A recent study published in Scientific Reports has shed light on a novel approach to enhance Treg induction by using interferon-gamma (IFN-γ) pretreated MSCs. IFN-γ is a cytokine that can enhance the immunosuppressive properties of MSCs and promote their ability to induce Tregs. In this study, researchers investigated whether IFN-γ pretreatment of MSCs could improve their therapeutic potential in attenuating renal fibrosis.

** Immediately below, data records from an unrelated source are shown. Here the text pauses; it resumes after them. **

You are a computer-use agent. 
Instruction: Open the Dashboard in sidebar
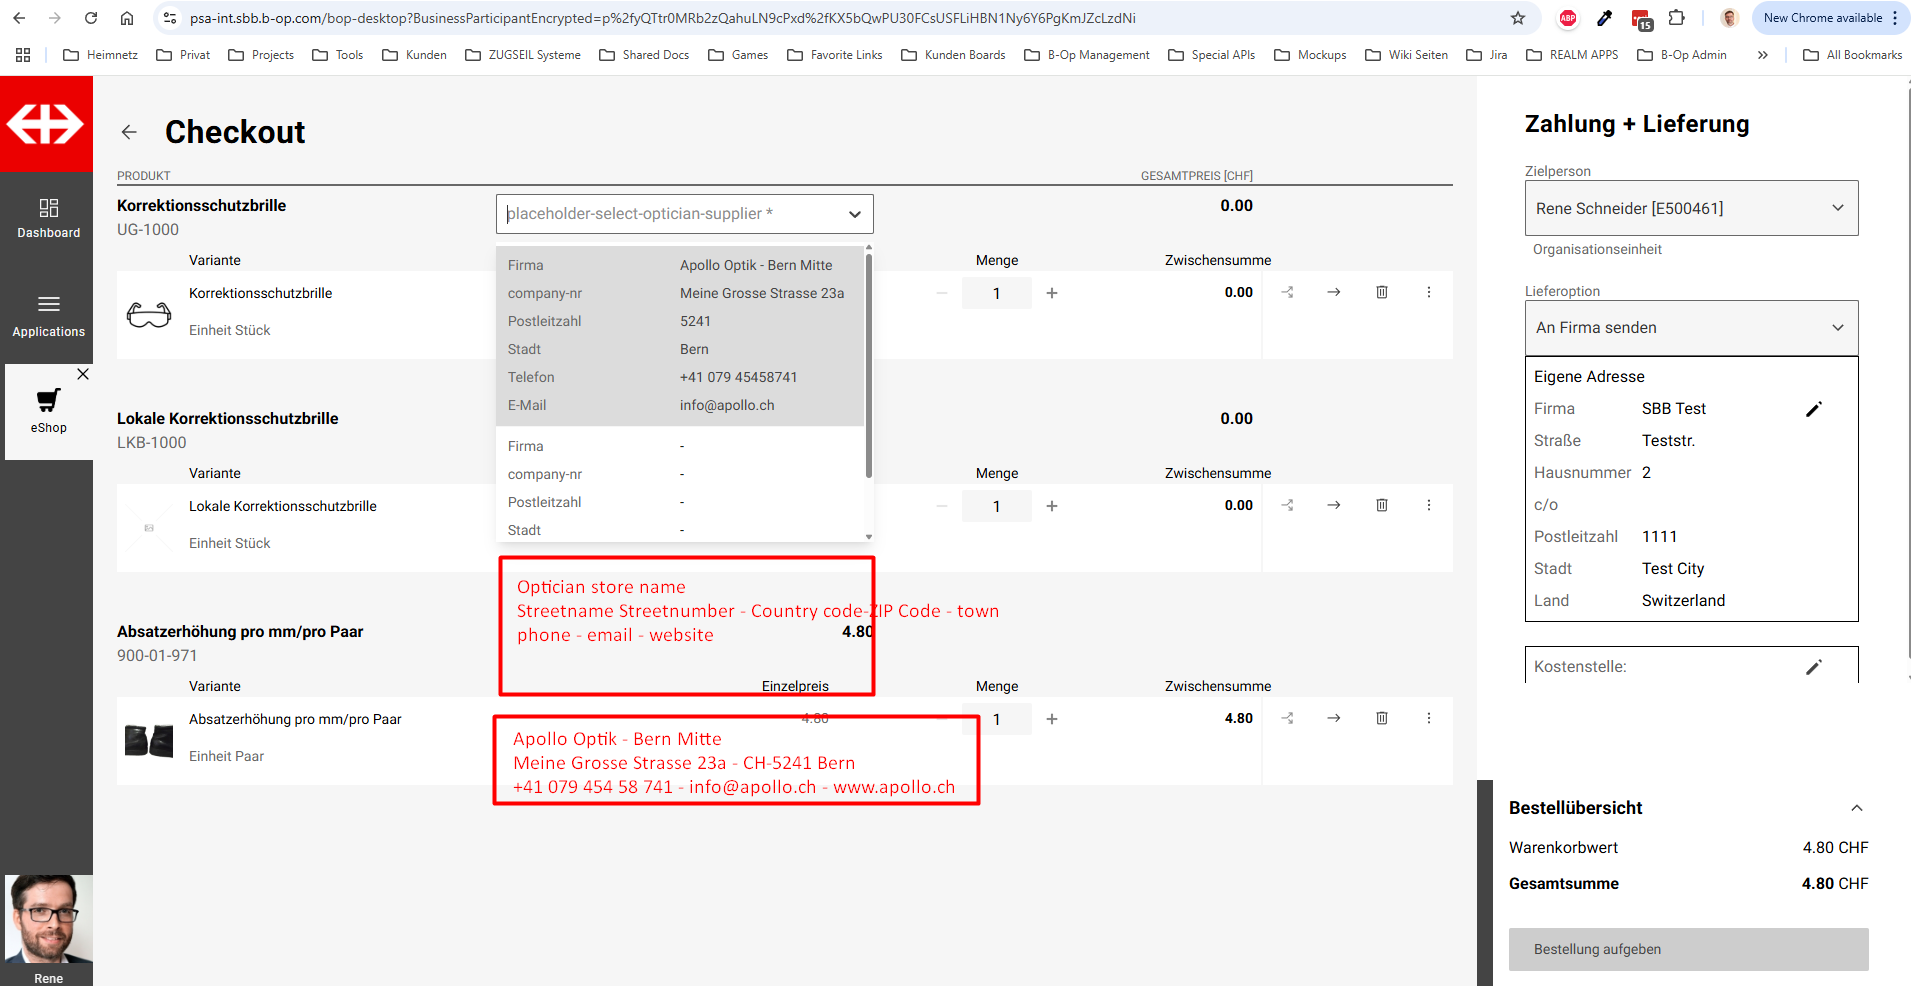[48, 218]
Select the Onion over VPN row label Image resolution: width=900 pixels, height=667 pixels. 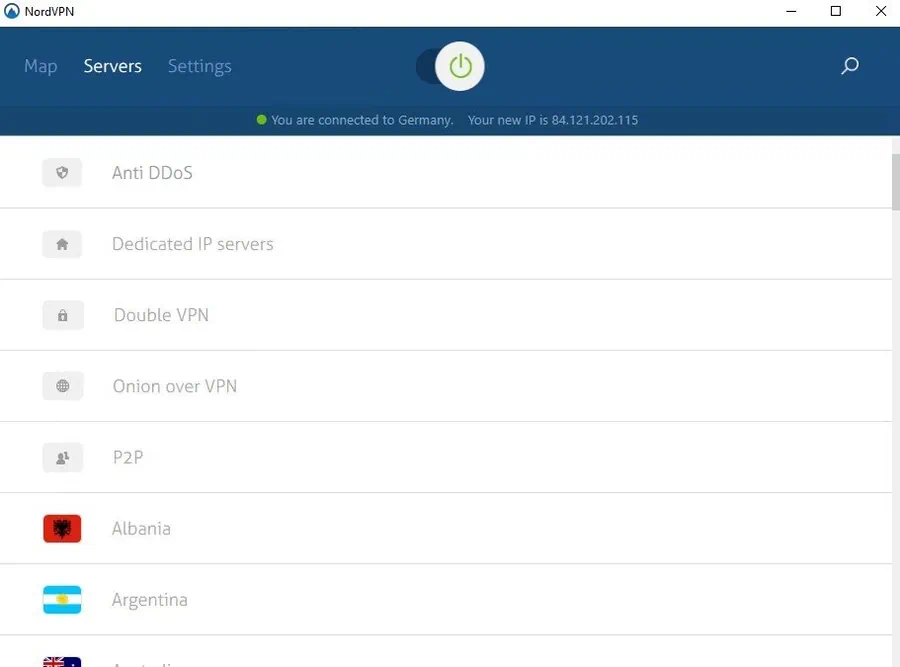click(x=174, y=385)
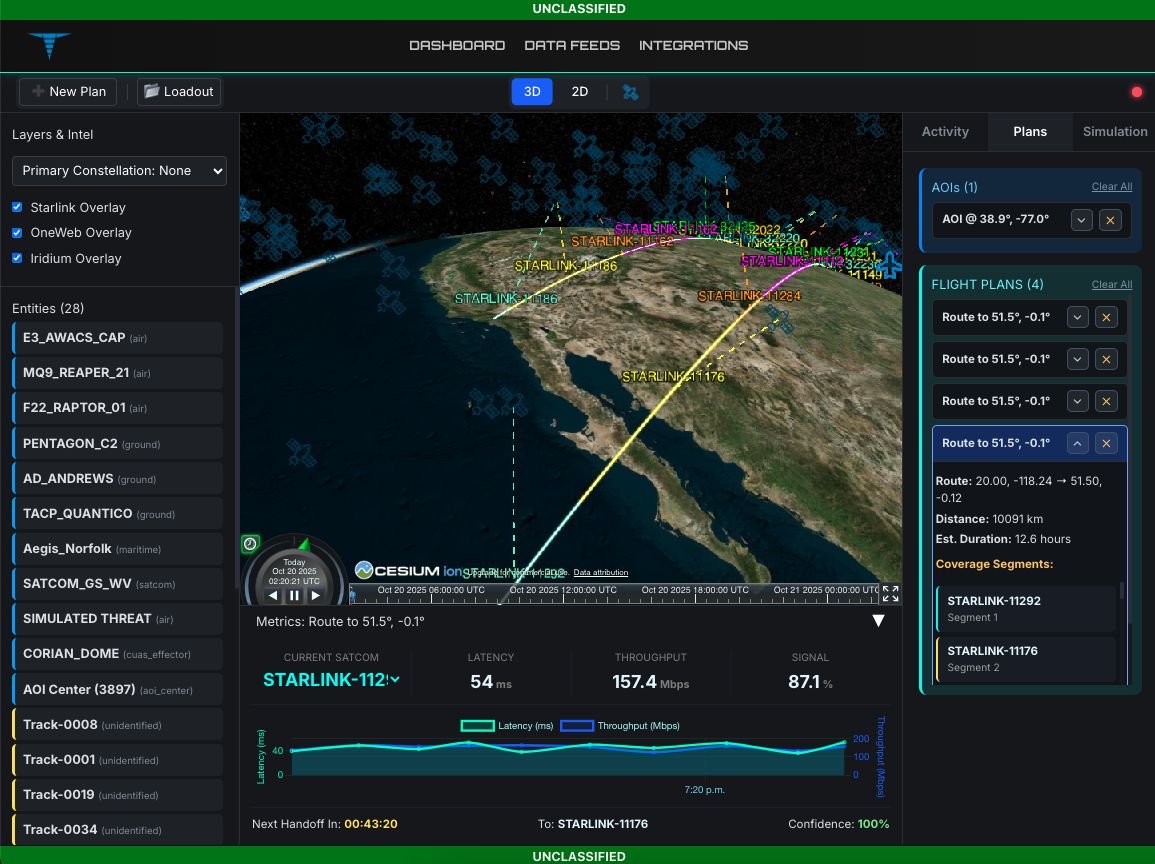Collapse the expanded Route to 51.5° plan
The height and width of the screenshot is (864, 1155).
(x=1077, y=443)
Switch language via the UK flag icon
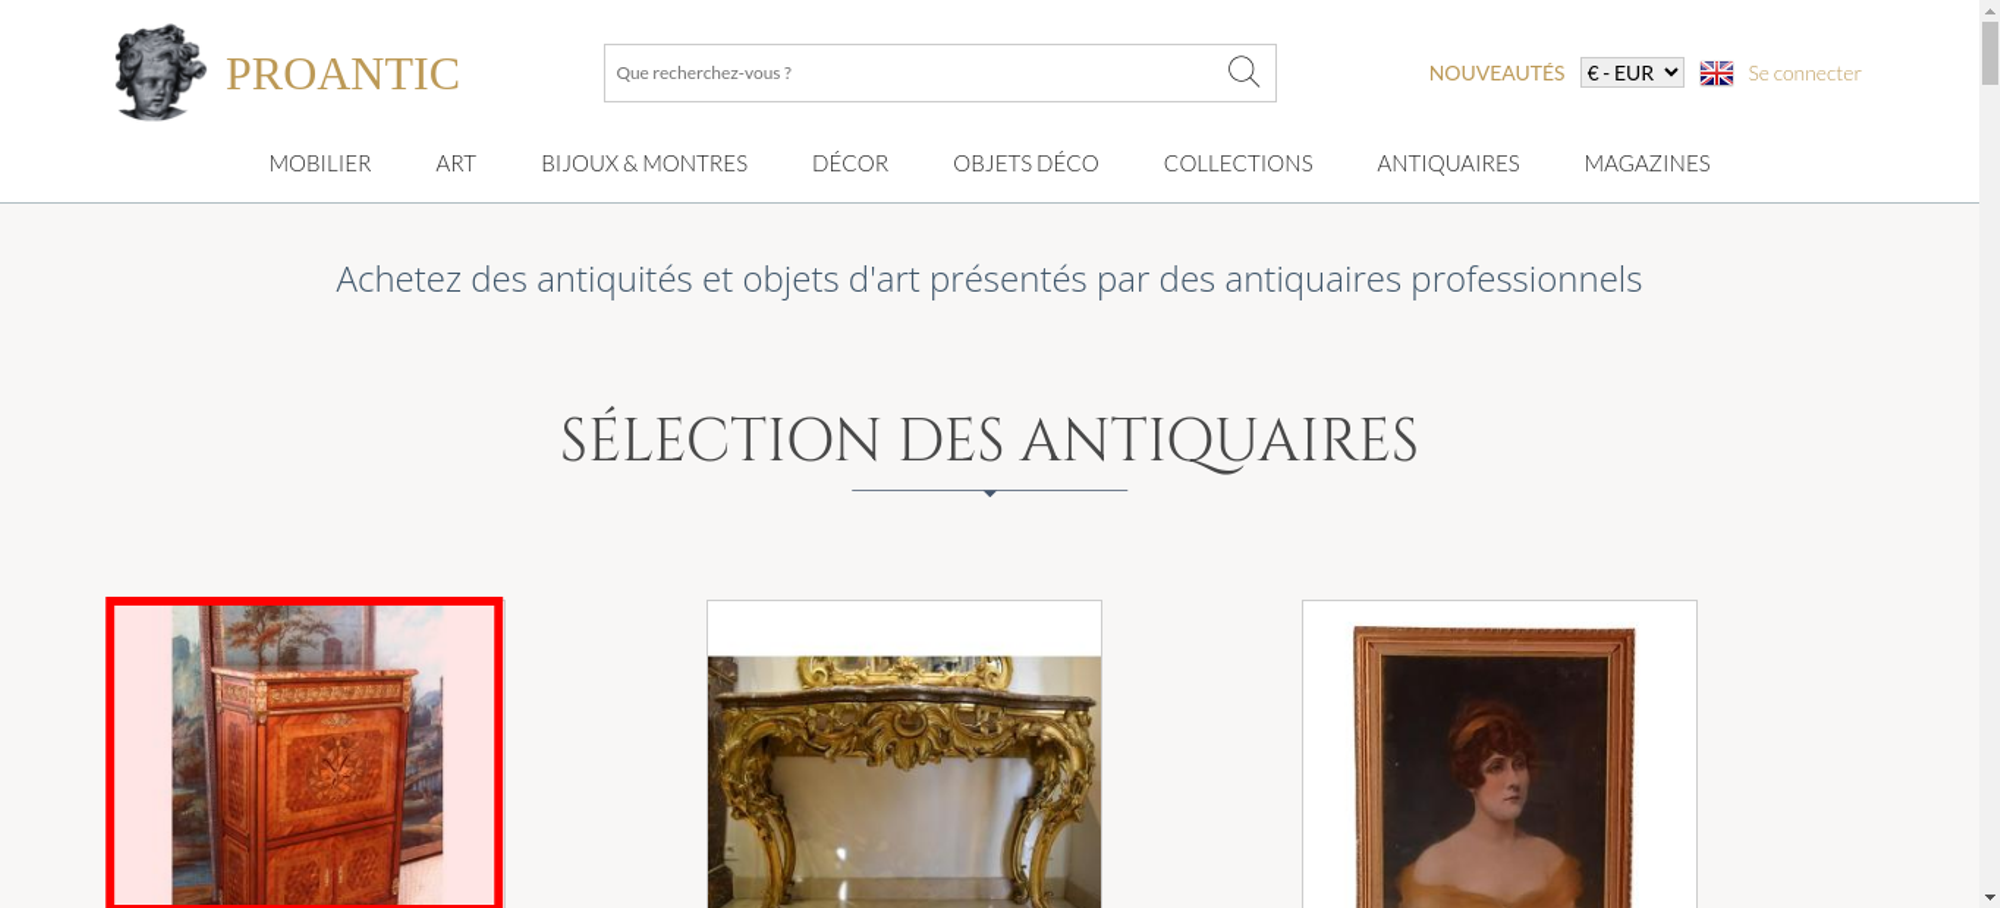 point(1716,73)
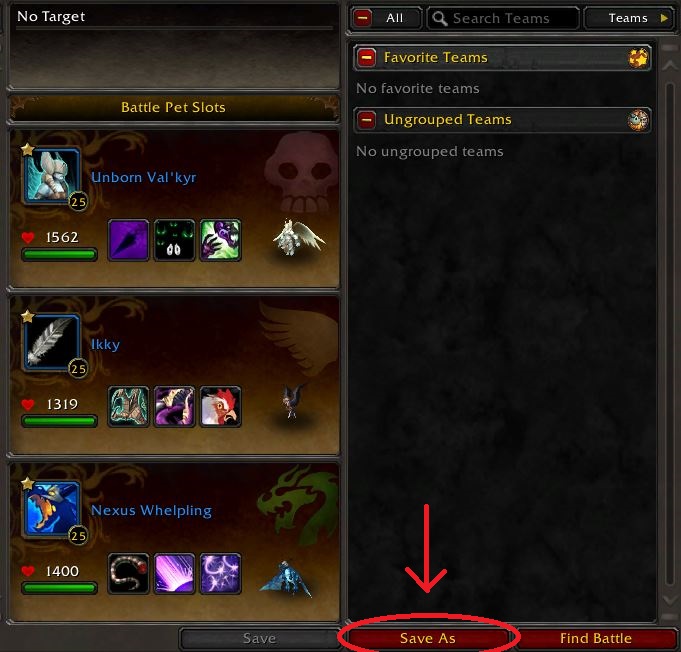Screen dimensions: 681x652
Task: Open the Teams dropdown menu
Action: tap(629, 18)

The study utilized a mouse model of renal fibrosis induced by unilateral ureteral obstruction (UUO). MSCs were isolated from bone marrow and pretreated with IFN-γ before being injected into the mice. The results showed that IFN-γ pretreated MSCs were more effective in reducing renal fibrosis compared to untreated MSCs. This was associated with an increase in Treg induction and a decrease in pro-inflammatory cytokine production in the kidney tissue.
Furthermore, the researchers found that the enhanced therapeutic effect of IFN-γ pretreated MSCs was mediated by the upregulation of indoleamine 2,3-dioxygenase (IDO), an enzyme involved in immune regulation. IDO expression was increased in the kidneys of mice treated with IFN-γ pretreated MSCs, suggesting that IDO may play a role in mediating the immunomodulatory effects of MSCs in renal fibrosis.
Overall, this study highlights the potential of using IFN-γ pretreated MSCs as a novel therapeutic approach for attenuating renal fibrosis. By enhancing Treg induction and promoting immune regulation, IFN-γ pretreated MSCs may offer a promising strategy for treating kidney diseases characterized by fibrosis. Further research is needed to validate these findings in clinical settings and explore the mechanisms underlying the immunomodulatory effects of IFN-γ pretreated MSCs.